Siatkarki Chemika wygrały pierwszy w sezonie mecz przed własną publicznością. Zwycięstwo z Volley Wrocław było trzecim w tegorocznych rozgrywkach i drugim z rzędu podopiecznych trenera Dawida Michora.
Chemik Police - Volley Wrocław 3:1 (21:25, 25:23, 26:24, 25:10)
Chemik: Baić, Fiedorowicz, Grajber-Nowakowska, Pierzchała, Ociepa, Hewelt, Nowak (libero) oraz Dąbrowska, Łochmańczuk, Ropela-Puzdrowska
Po wygranej przed tygodniem w Opolu z UNI 3:0 siatkarki Chemika kontynuują zwycięską passę. Tym razem zainkasowały komplet punktów z wrocławiankami. Pierwszy set piątkowego meczu przebiegał pod dyktando Volleya. Potem do głosu doszły policzanki.

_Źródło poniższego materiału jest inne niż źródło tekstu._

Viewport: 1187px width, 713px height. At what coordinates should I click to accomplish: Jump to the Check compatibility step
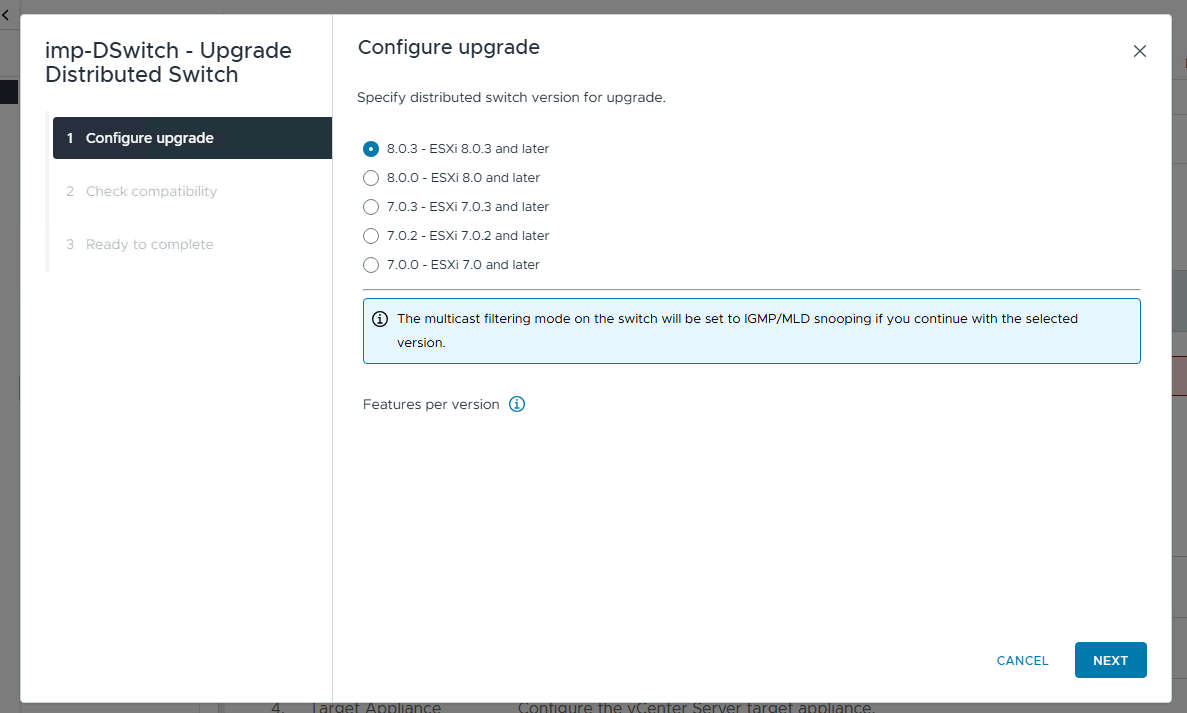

Bohaterką drużyny, podobnie jak przed tygodniem w Opolu, była Anna Fiedorowicz. Nastoletnia skrzydłowa atakowała w tym meczu 38 razy i co trzeci atak kończyła punktami. Posłała też 4 asy i miała blok. Fiedorowicz wspierały środkowa Pierzchała i skrzydłowa Martyna Grajber-Nowakowska. To dzięki skutecznym akcjom wspomnianej trójki Chemik wyszedł z potyczki zwycięsko. O ile druga i trzecia partia były wyrównane, to w decydującej policzanki rozbiły rywalki, pozwalając im zdobyć zaledwie 10 punktów. (woj)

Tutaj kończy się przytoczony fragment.